The essence of the problem is that you can not temporarily drop a lock 
(as Object.wait() does) in a race free manner while entering the 
accept() system call.  Sticking a poll before the accept may in some 
cases narrow the window of the race, but it does not close it.

I was going to fix the problem in 15 Minutes, but now I think I need a 
day to mull it over.

This is the type of problem that keeps us sharp...

David Daney
Comment 5 David Daney 2007-05-19 18:12:05 UTC
UNIX/Linux sucks.

There are likely races with read/write and close all over libgcj:
=================================================================
Thread 1                      Thread 2             Thread 3

load fd from memory (a field).
                              close fd
                                                   Open new fd with same #
read from fd
=================================================================

The main problem being that file descriptors are reused as soon as possible.  This makes multi-thread safe file operations very difficult.

One solution:

At libgcj initialization time do:
=====================================
int pe[2];
pipe(pe);
close(pe[0]);
int global_always_error_fd = pe[1];
=====================================

All Classes that use descriptors have:
======================
int fileDesInUse;
int fileDes;
int cleanupFD = -1;
======================

A read operation is like this:
===============================
synchronized {
   fileDesInUse++;
}
// use the descriptor
read(fileDes, ....);
synchronized {
   fileDesInUse--;
   if (cleanupFD != -1 && fileDesInUse == 0) {
      close(cleanupFD);
      cleanupFD = -1;
   }
}
========================

And close is like this:
========================
cleanupFD = dup(fileDes)
dup2(global_always_error_fd, fileDes);
synchronized {
   if (fileDesInUse == 0) {
      close(cleanupFD);
      cleanupFD = -1;
   }
}
========================

dup2 is an atomic operation that assures that the file descriptor can not be reused by another thread while we might be using it.

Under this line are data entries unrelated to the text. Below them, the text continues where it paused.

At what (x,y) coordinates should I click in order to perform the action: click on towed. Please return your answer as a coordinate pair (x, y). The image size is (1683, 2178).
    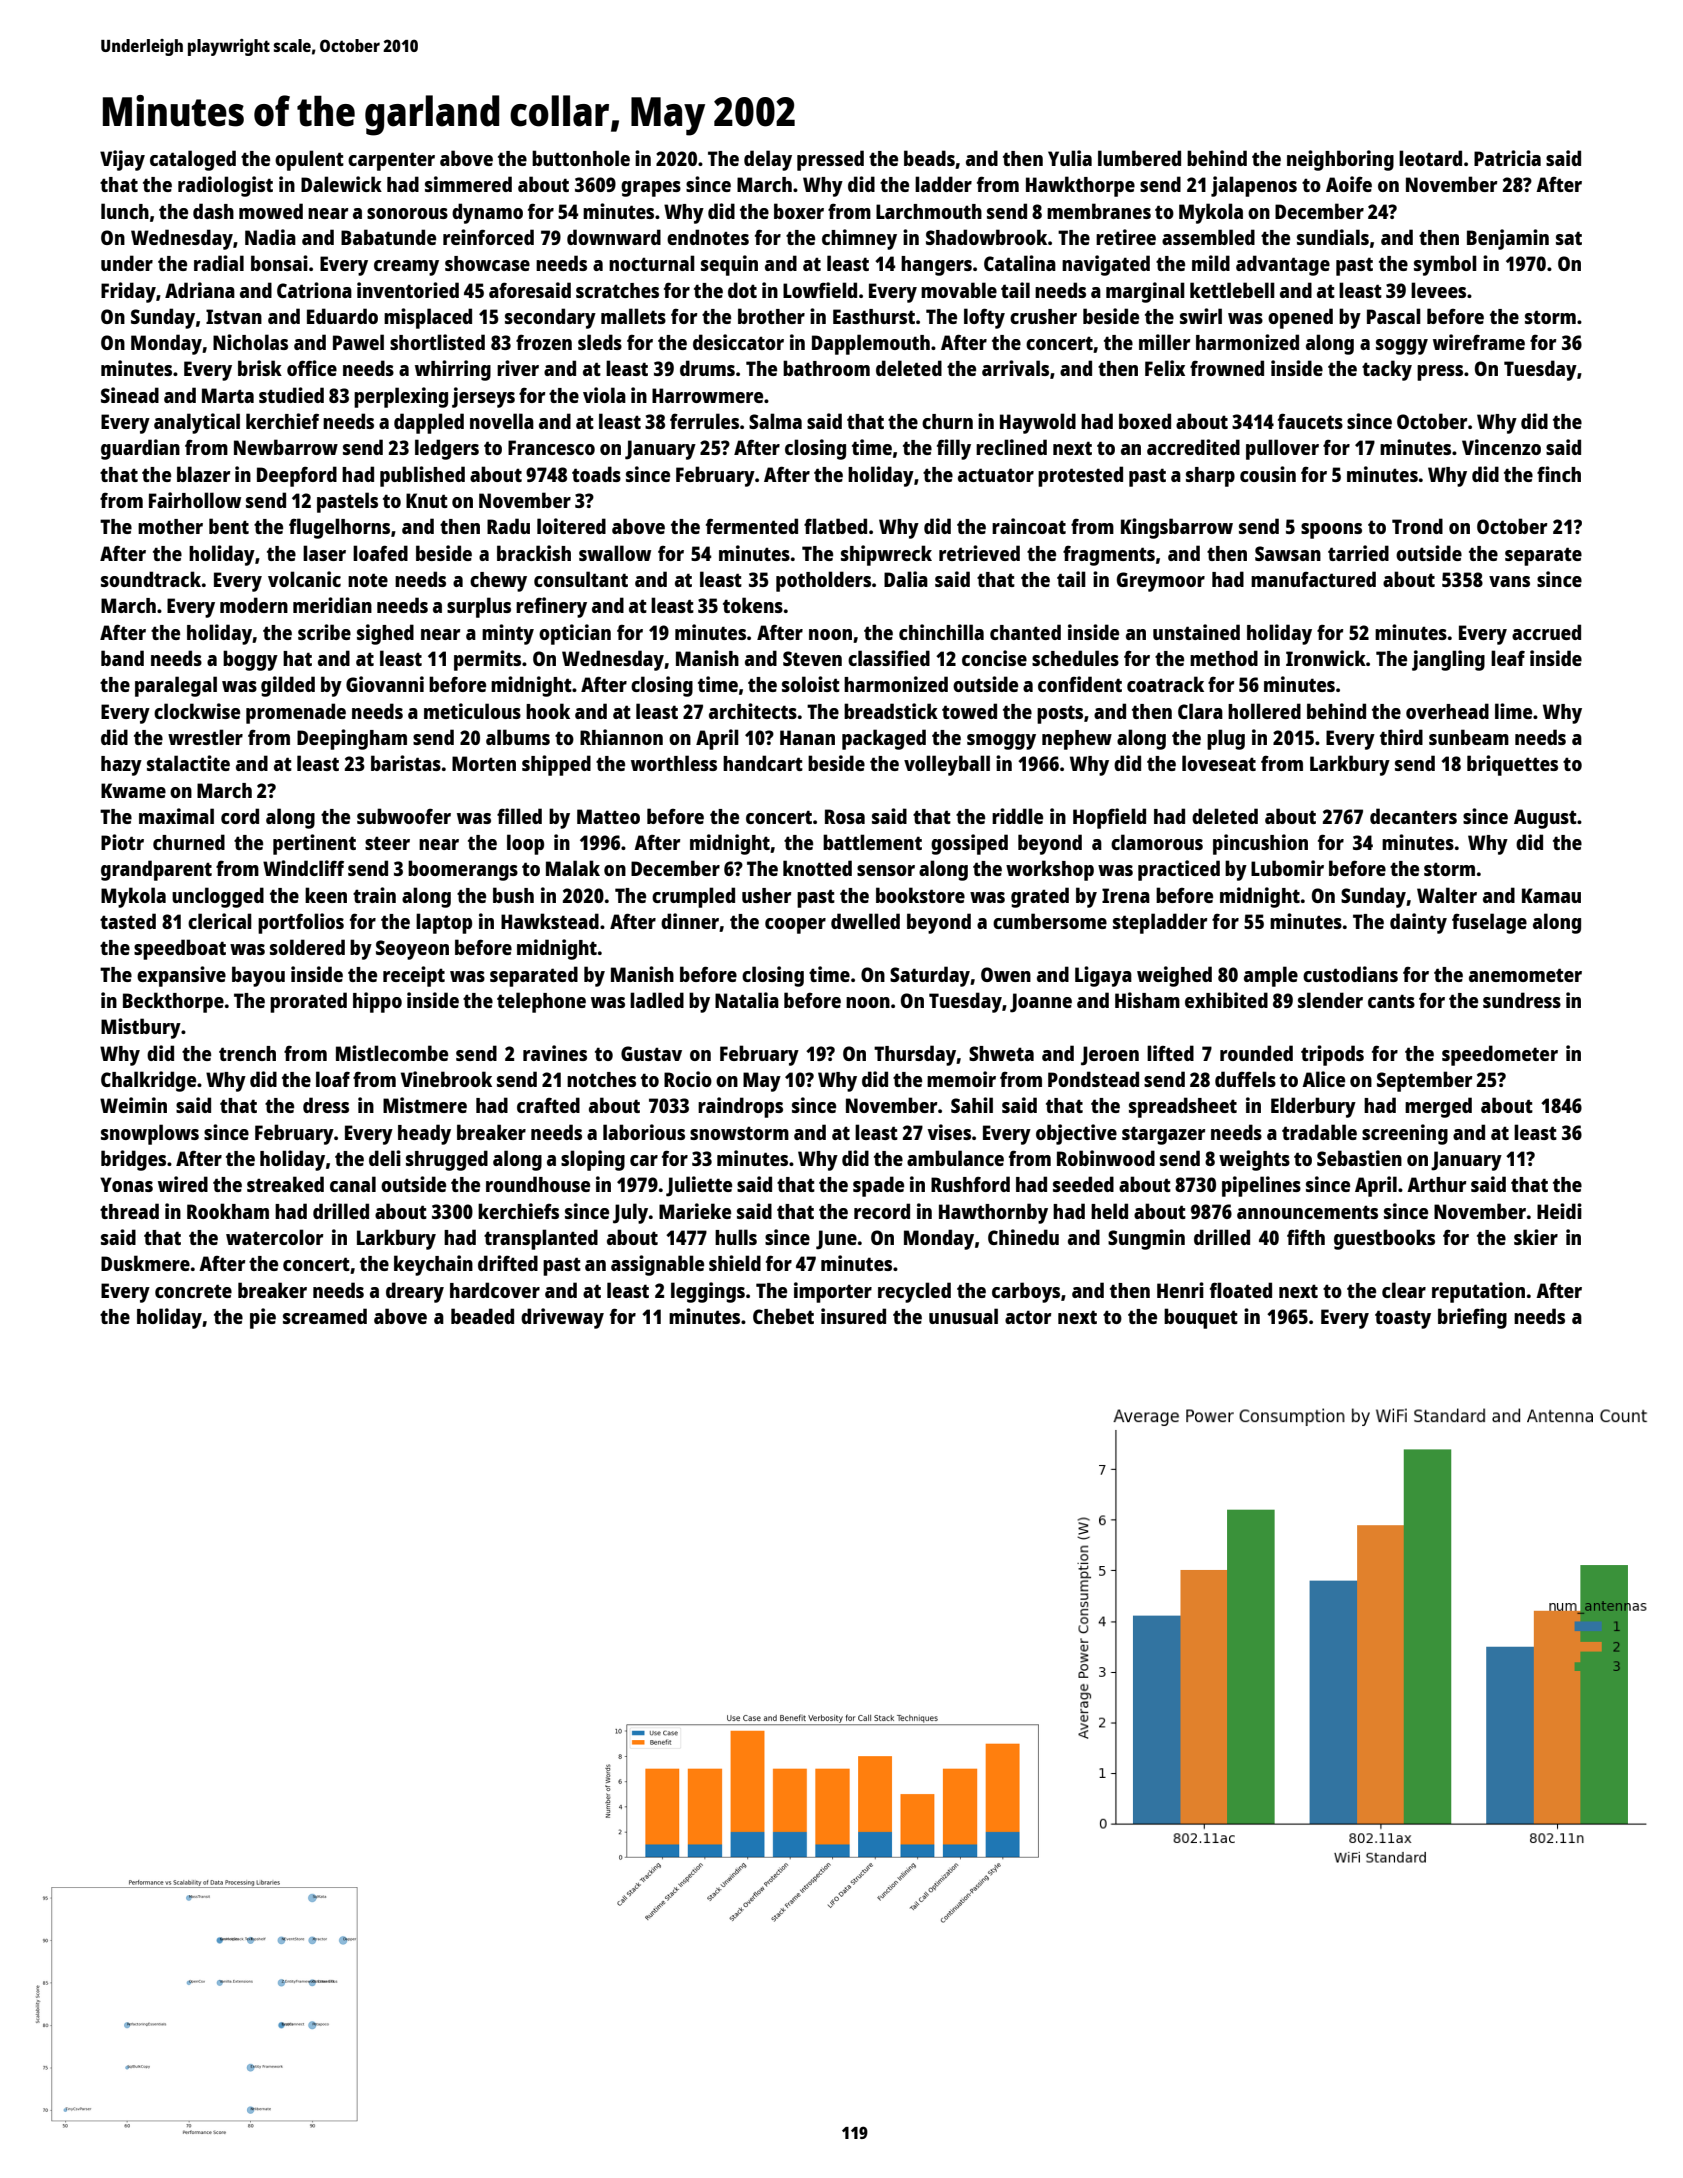
    Looking at the image, I should click on (969, 711).
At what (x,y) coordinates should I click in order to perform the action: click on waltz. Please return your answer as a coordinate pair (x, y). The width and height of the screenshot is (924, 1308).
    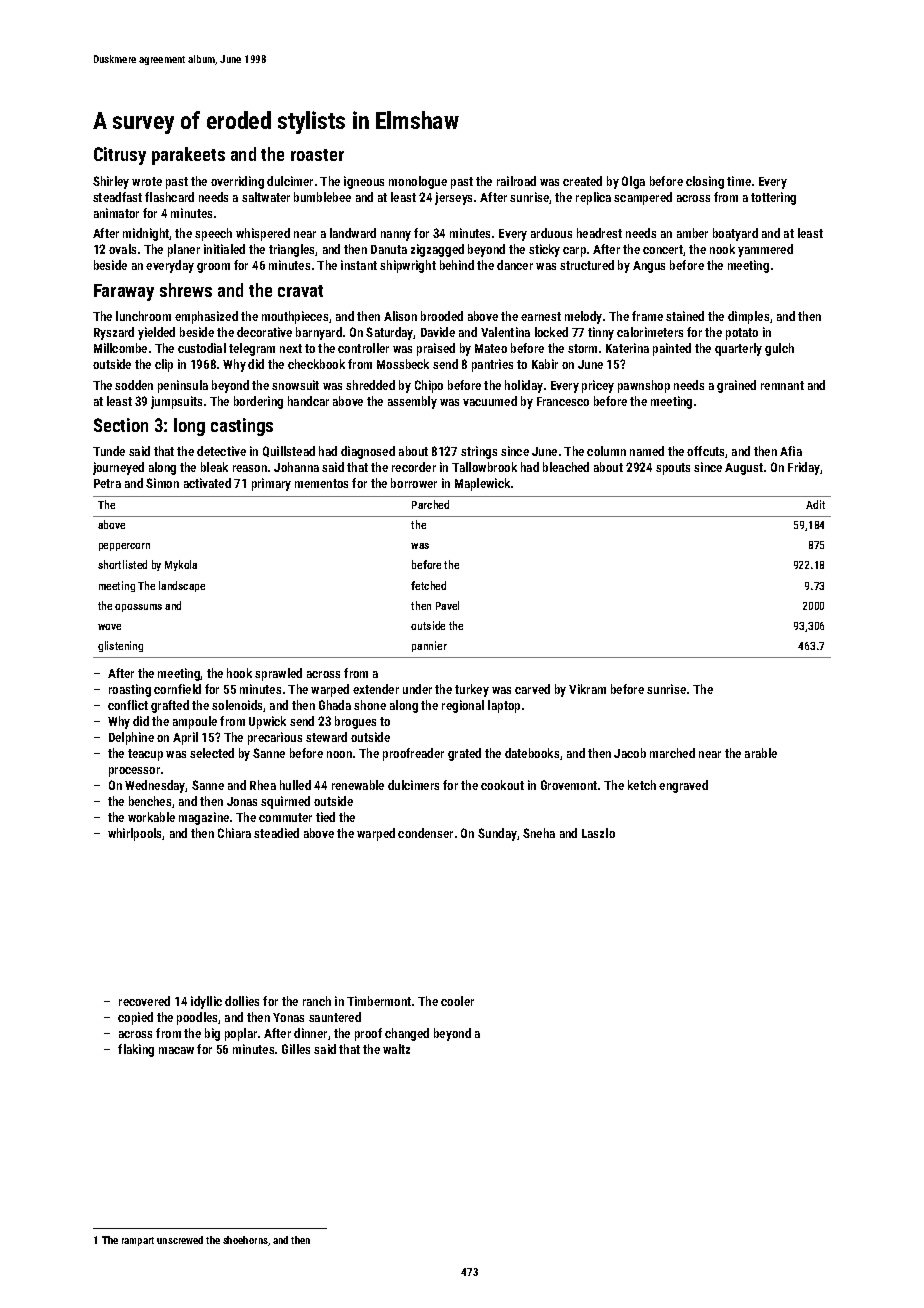
    Looking at the image, I should click on (396, 1049).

The real close is done on a descriptor that is not in use by any other object.

The extra descriptors created with all the duping are closed when it is certian that nothing is using them.

Yuck.
Comment 6 David Daney 2007-05-19 18:20:33 UTC
That didn't come out quite right :(.

The close part would be:

========================
int t = dup(fileDes)
dup2(global_always_error_fd, fileDes);
synchronized {
   cleanupFD = fileDes;
}
close (t);
synchronized {
   if (fileDesInUse == 0) {
      close(cleanupFD);
      cleanupFD = -1;
   }
}
========================

Yeah, that should work.
Comment 7 David Daney 2008-02-27 18:11:00 UTC
Unassigning as I am not working on this.
Comment 8 Andrew Pinski 2016-09-30 22:53:00 UTC
Closing as won't fix as libgcj (and the java front-end) has been removed from the trunk.